While I by no means know everything, I can’t help but notice that there are some things missing from a lot of discussion by my fellow writers that seem to be present in a lot of the works I and others greatly enjoy. It’s another one of those things that I bring up to you, the reader because I feel like once you know about these things, it will help you enjoy things more and also help you find things to enjoy more easily.
 
And yet, they aren’t talked about that much, even in places where writers get in knockdown, drag-out, sabotage-people’s-books-on-Amazon fights over crap like the oxford comma and ‘show don’t tell’. They’re just not a ‘thing’ for them.
 
Maybe it’s because a lot of writers have kind of a chip on their shoulders about the special uniqueness of books (This is why a digital episode of a show is $1.99 but the 10,000 word Episode 1 of a 12 part short serial is often $3) and a lot of these concepts were born in television, stage and movies. There’s kind of a one-sided rivalry there that once got me yelled at for talking about structuring a miniseries like the acts of a TV show.
 
Speaking of TV, a lot of these were brought to my attention by listening to John Rogers, writer of the good issues of Blue Beetle (Jaime Reyes), and co-creator of Leverage on the DVD commentaries of the same. If I were to suggest one resource on learning some of the nitty-gritty of writing entertaining stories that engage the reader, I would say forget all the books on the subject and listen to those commentaries.
 
It was there that I learned about…
 
The Promise of the Premise
 
Except in very rare circumstances, you usually don’t go into any entertainment experience blind. These days, you have access to tons of vectors for reviews and discussion for pretty much any piece of entertainment. And even without those, the marketing engines behind them will make sure you see trailers, posters, blurbs, taglines and anything else that might convince you to see, listen to or read their product. If you’ve ever had to live like a hermit in a vain attempt to avoid spoilers, you know this to be true.
 
Heck, you wouldn’t be here if you didn’t see something that made you want to come to my site. (Speaking of which: how did you guys find me? I suffered in obscurity for years and most of you are relatively new, so it couldn’t have been Ledgermain Comics)
 
While there are other things that draw people to a work; favorite creators, manipulative trailers, etc, the biggest sell is the bare-bones idea; the premise.
 
You all know this: Batman is about a superhero who uses gadgets and detective skills instead of powers; Die Hard is about a cop trapped in an office building full of terrorists kicking their asses; the Blues Brothers is about two ex-con musicians getting into hijinks.
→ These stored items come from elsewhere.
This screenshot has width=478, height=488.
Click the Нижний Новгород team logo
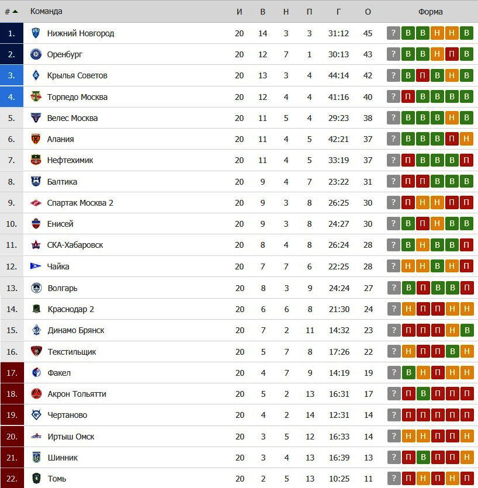click(x=36, y=33)
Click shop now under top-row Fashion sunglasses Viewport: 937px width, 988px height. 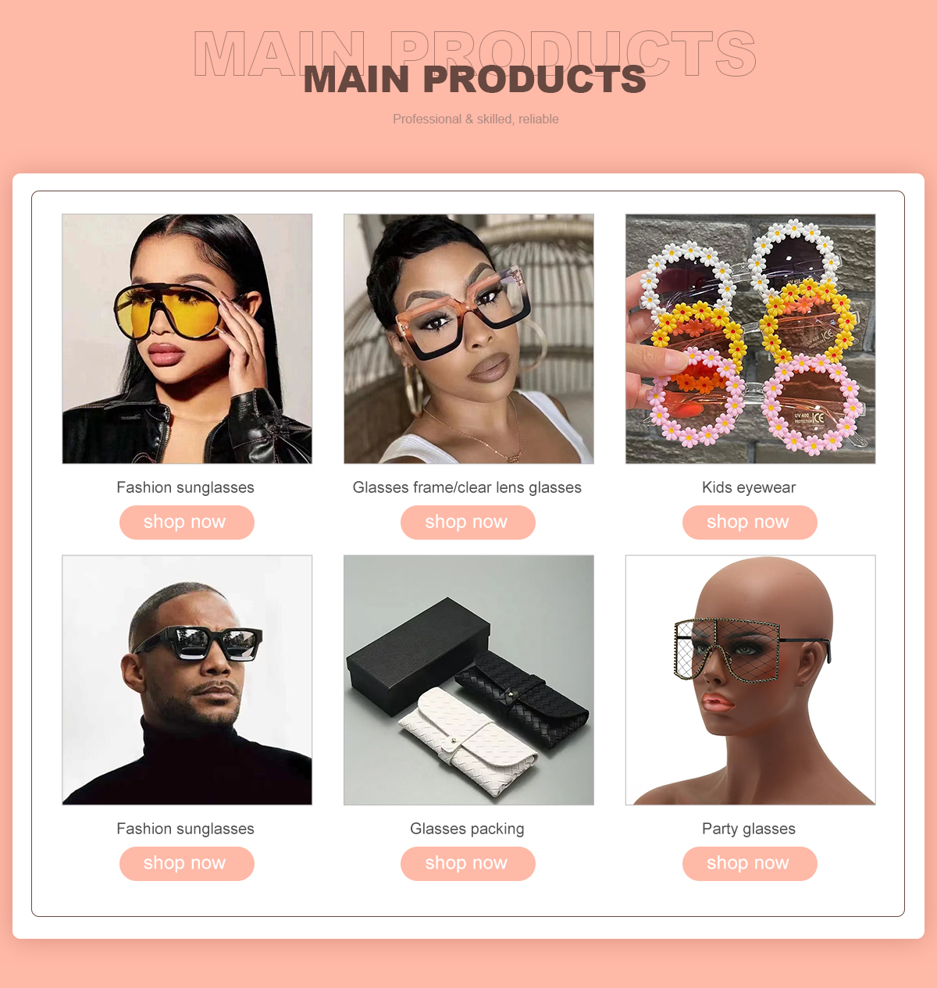click(x=187, y=523)
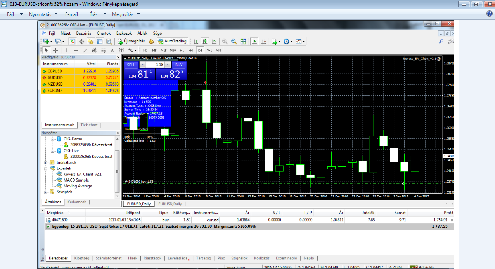Switch chart to candlestick mode
Image resolution: width=495 pixels, height=269 pixels.
[x=204, y=41]
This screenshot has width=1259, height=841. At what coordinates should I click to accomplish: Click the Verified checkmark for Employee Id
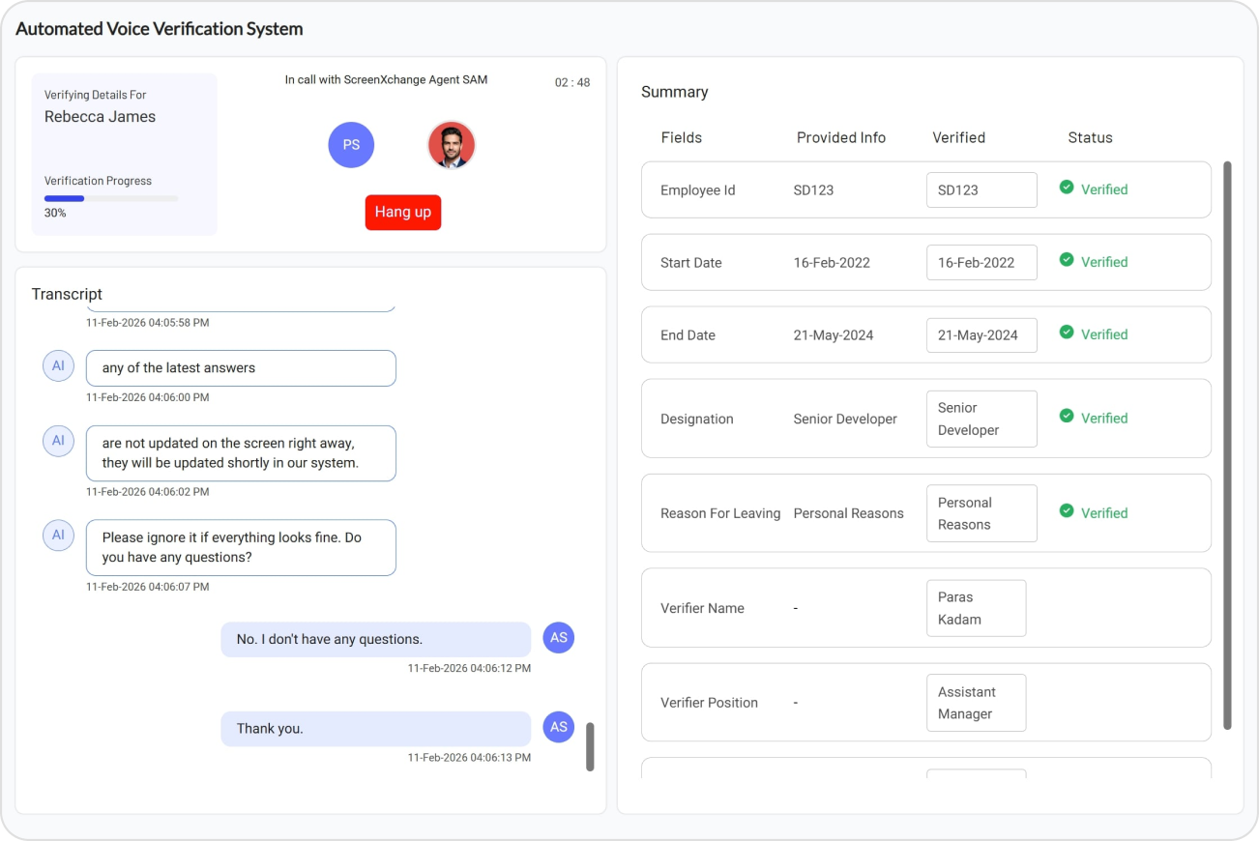1067,189
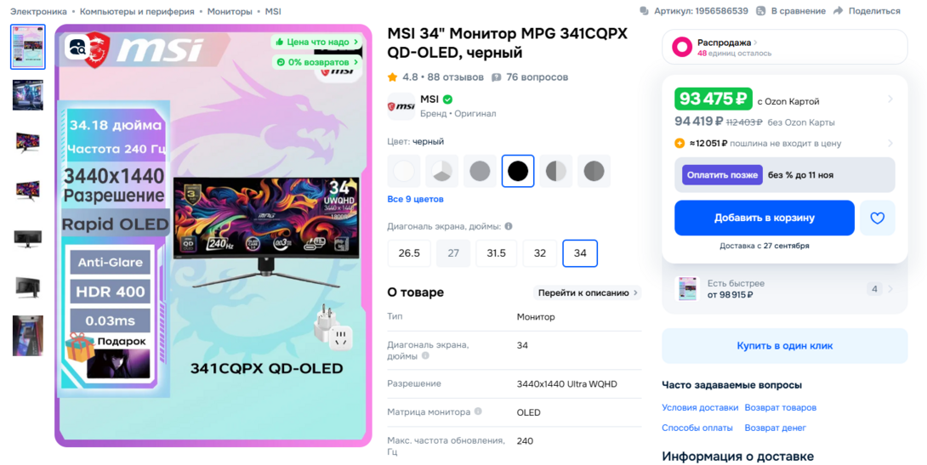Click the visual search icon on product image
This screenshot has height=465, width=927.
77,48
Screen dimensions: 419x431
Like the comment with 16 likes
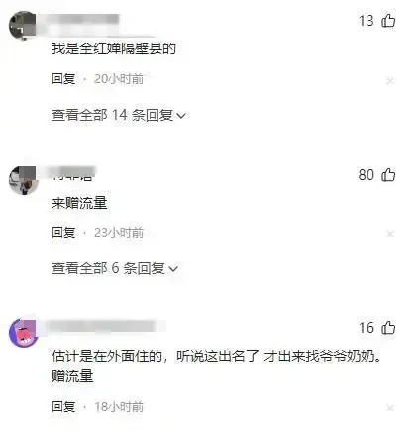tap(388, 328)
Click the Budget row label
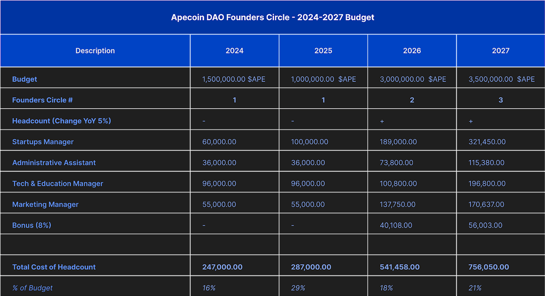Viewport: 545px width, 296px height. (25, 79)

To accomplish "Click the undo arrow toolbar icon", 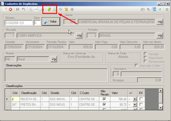I will 23,10.

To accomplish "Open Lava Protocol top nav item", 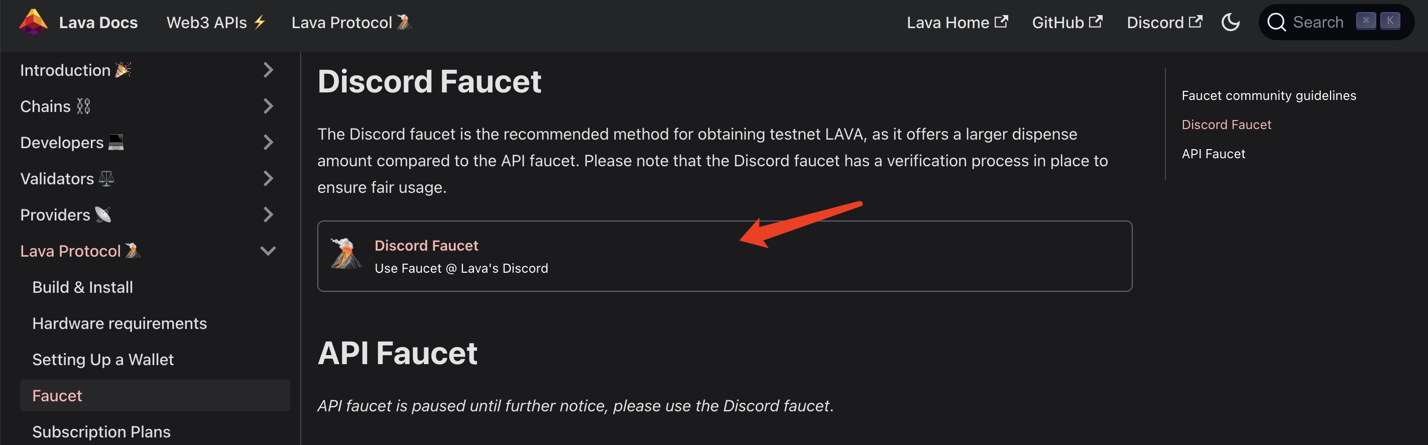I will [351, 22].
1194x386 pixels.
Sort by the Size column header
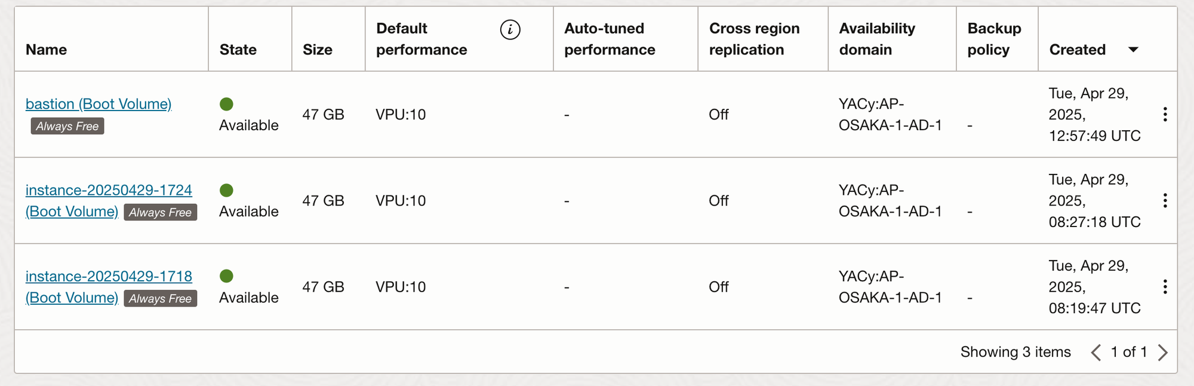tap(317, 50)
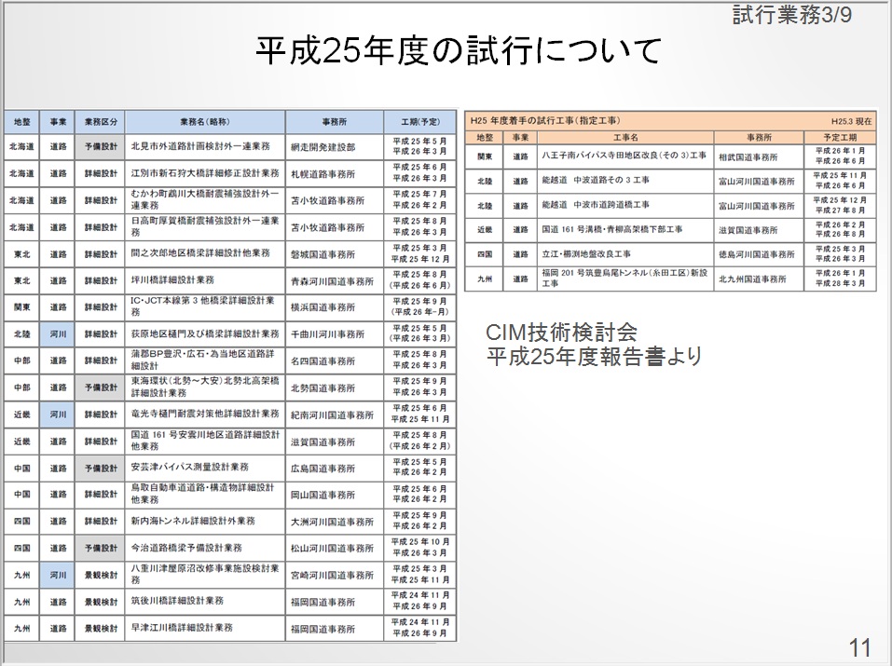Viewport: 892px width, 666px height.
Task: Select the 業務区分 column header
Action: (x=101, y=121)
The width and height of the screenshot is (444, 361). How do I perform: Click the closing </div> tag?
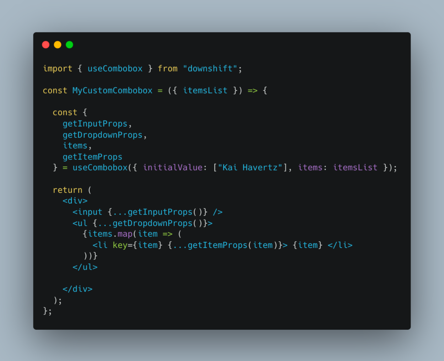point(78,289)
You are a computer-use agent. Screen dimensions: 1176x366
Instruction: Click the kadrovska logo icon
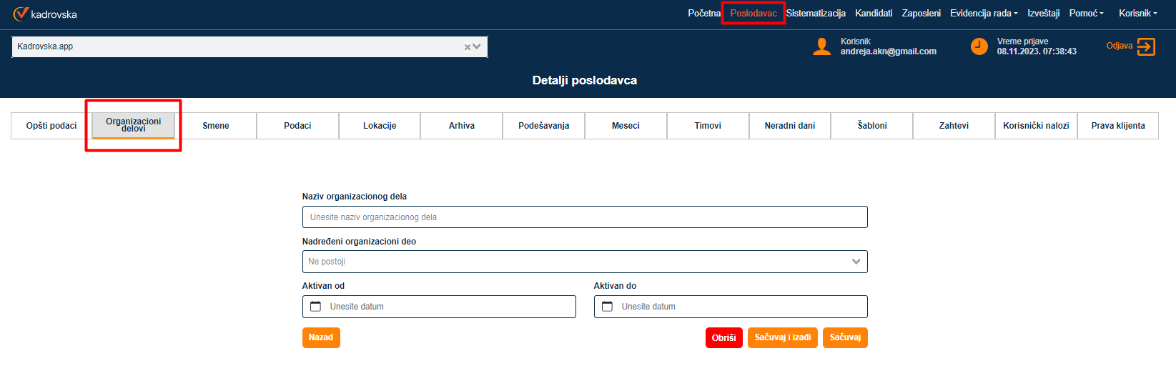(x=21, y=14)
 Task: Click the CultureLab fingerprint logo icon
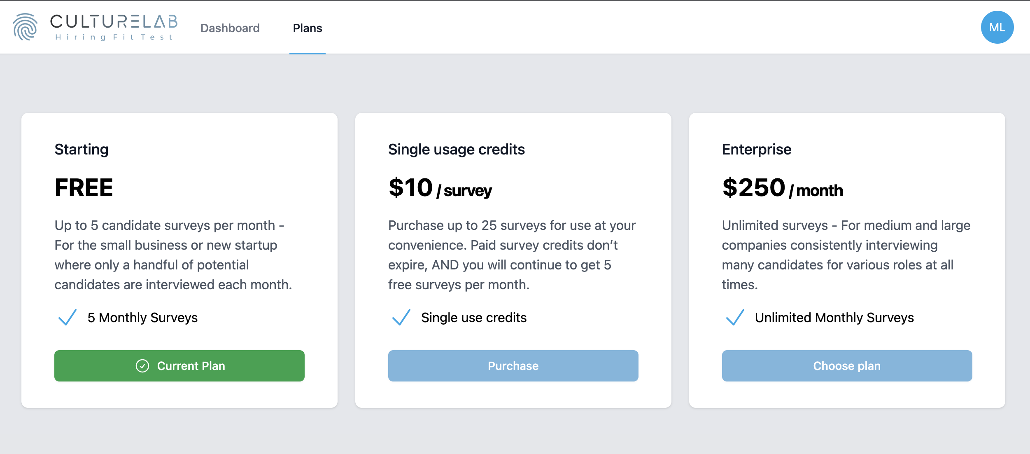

It doesn’t always have to be about the specific plot; more about the concept that holds the plot up.
 
That distinction is the important bit here. The premise is the thing we all paid money to see. If we bought a romance, we want to see people falling in love. If we bought action, we want to see action. If that doesn’t happen or doesn’t happen with enough focus… that’s where we have a problem.
 
The act of properly delivering the thing you advertised and telegraphed in your story is fulfilling the promise of the premise. And it is mandatory for entertainment. If you’re going for art and your audience is looking specifically for the craft of what you’re doing, sure, go ahead and screw around as much as you want; for the rest of us… the natives will get restless if you don’t give the people what they want.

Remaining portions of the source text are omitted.